Dans chacun des pays ou territoires qui ont mis en œuvre la procédure de carnet ATA, l’autorité douanière désigne une association nationale qui garantit le paiement des droits et taxes exigibles à l’importation, en coopération avec les associations garantes d’autres pays partout dans le monde. Sous la tutelle des associations garantes, il peut y avoir dans chaque pays plusieurs associations « émettrices » chargées de traiter les demandes de carnet. Elles exigent des frais de traitement ainsi que le dépôt d’une garantie/d’une caution, qui est rendue si le carnet est utilisé correctement. La Chambre de Commerce Internationale (ICC), qui est le représentant institutionnel de plus de 45 millions d’entreprises dans le monde, se charge d’administrer la chaîne de garantie mondiale à laquelle sont affiliées toutes les associations garantes nationales.

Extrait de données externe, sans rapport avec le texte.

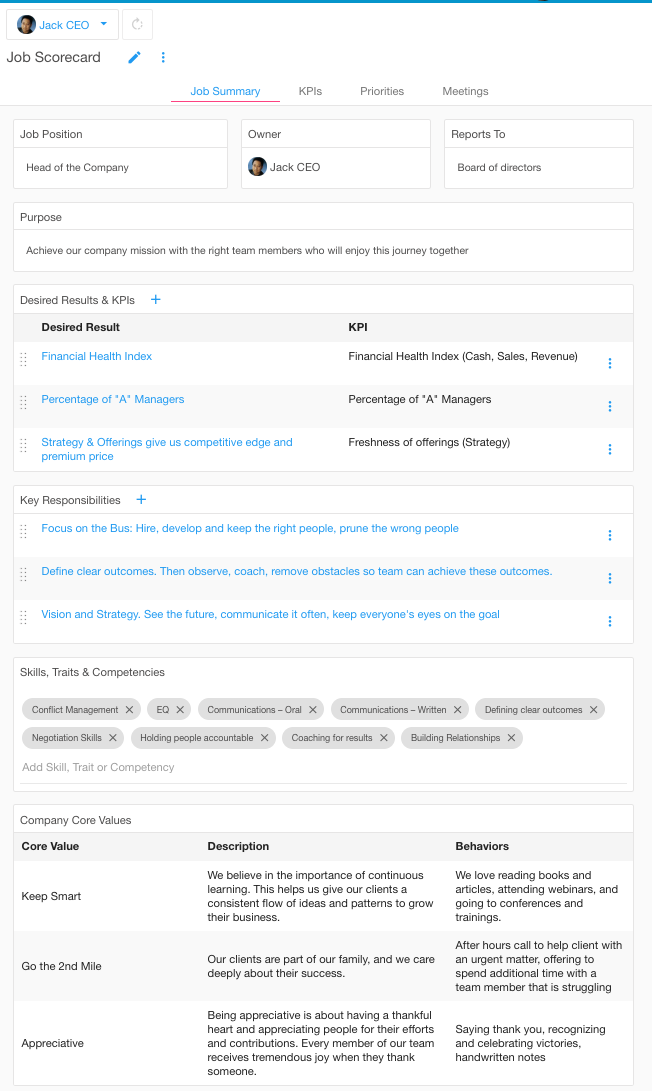Image resolution: width=652 pixels, height=1091 pixels.
Task: Remove the Conflict Management skill chip
Action: (x=129, y=710)
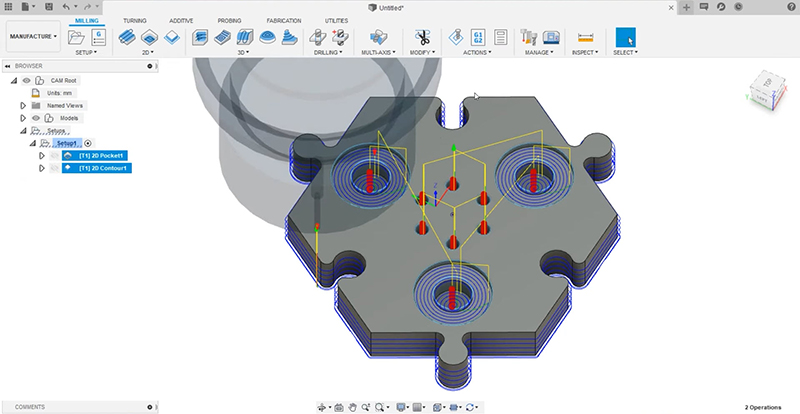800x414 pixels.
Task: Open the MANUFACTURE workspace dropdown
Action: coord(33,37)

Une opération dans le cadre d’un carnet ATA implique donc trois parties : les titulaires du carnet ATA et leurs représentants, les associations émettrices et les associations garantes nationales, et enfin, les autorités douanières. En conséquence, le Système de carnets ATA a été construit sur un ensemble d’outils numériques qui ont été personnalisés en fonction des différentes parties prenantes.
Le système comprend :
- Une application pour smartphone, l’appli ATA Carnet, qui permet aux titulaires de carnet d’avoir toujours sous la main la version numérique de leurs documents douaniers et faire des déclarations.

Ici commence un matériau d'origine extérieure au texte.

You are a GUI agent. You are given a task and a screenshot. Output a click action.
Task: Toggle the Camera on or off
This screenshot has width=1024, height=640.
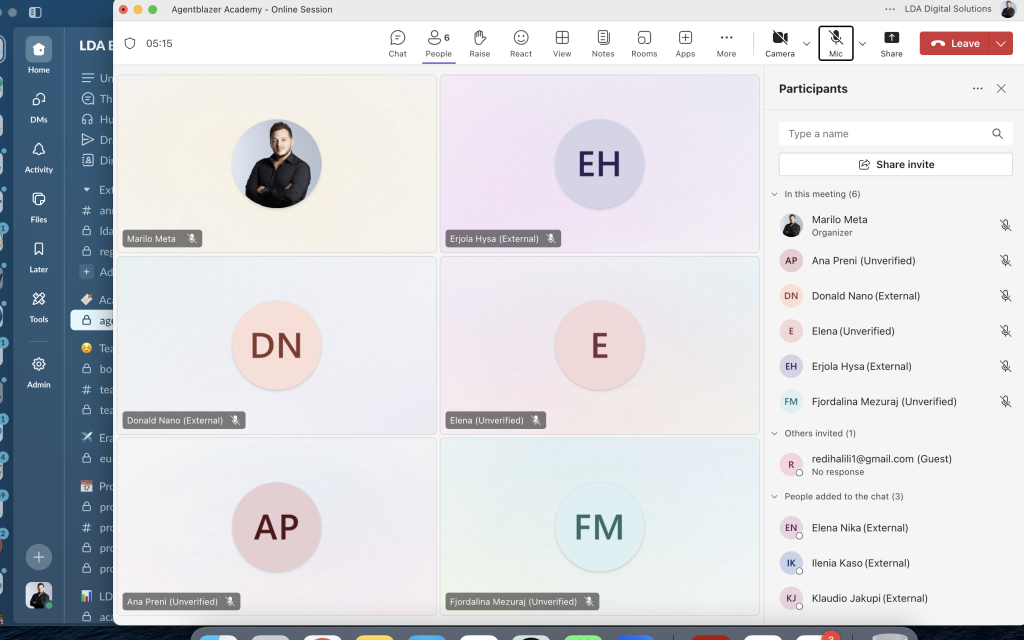[779, 43]
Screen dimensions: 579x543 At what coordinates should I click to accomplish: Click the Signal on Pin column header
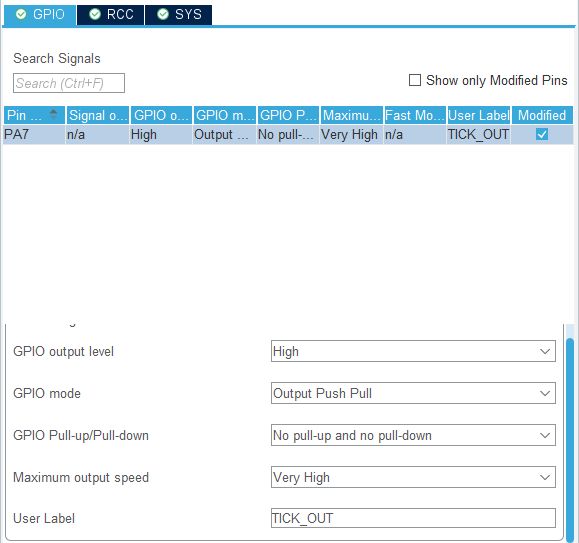(98, 115)
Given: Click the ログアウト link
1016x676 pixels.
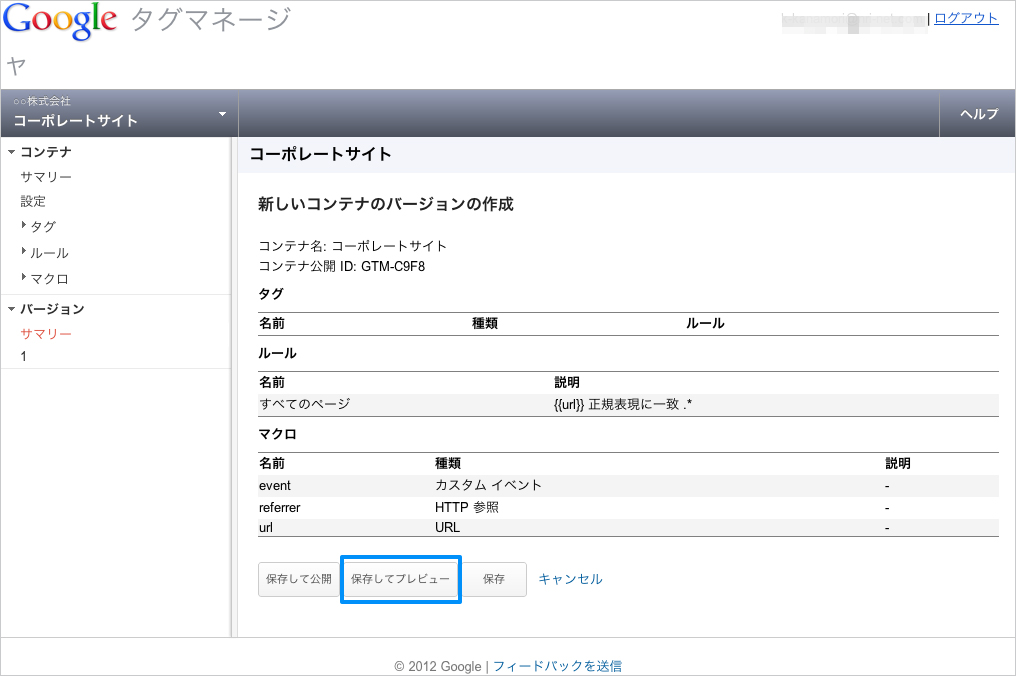Looking at the screenshot, I should tap(965, 18).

- Une application baptisée ATA Carnet Customs (ACC), qui permet aux douaniers de vérifier les carnets et d’approuver par voie numérique les transactions déclarées.
- L’ATA Carnet Core, qui est le moteur central du système de carnets ATA mais aussi une base de données mondiale utilisée par les associations garantes nationales.
- L’ATA Gateway, qui est le module d’émission léger mis à la disposition des associations garanties nationales et des associations émettrices pour délivrer les carnets papier et numériques.
Le processus numérique, depuis le moment de la délivrance du carnet électronique jusqu’à sa déclaration et son traitement, s’articule comme suit :
Étape 1 – Une association garante nationale (AGN) émet un carnet ATA numérique depuis son système national d’émission et de gestion des litiges, qui est intégré au ATA Carnet Core.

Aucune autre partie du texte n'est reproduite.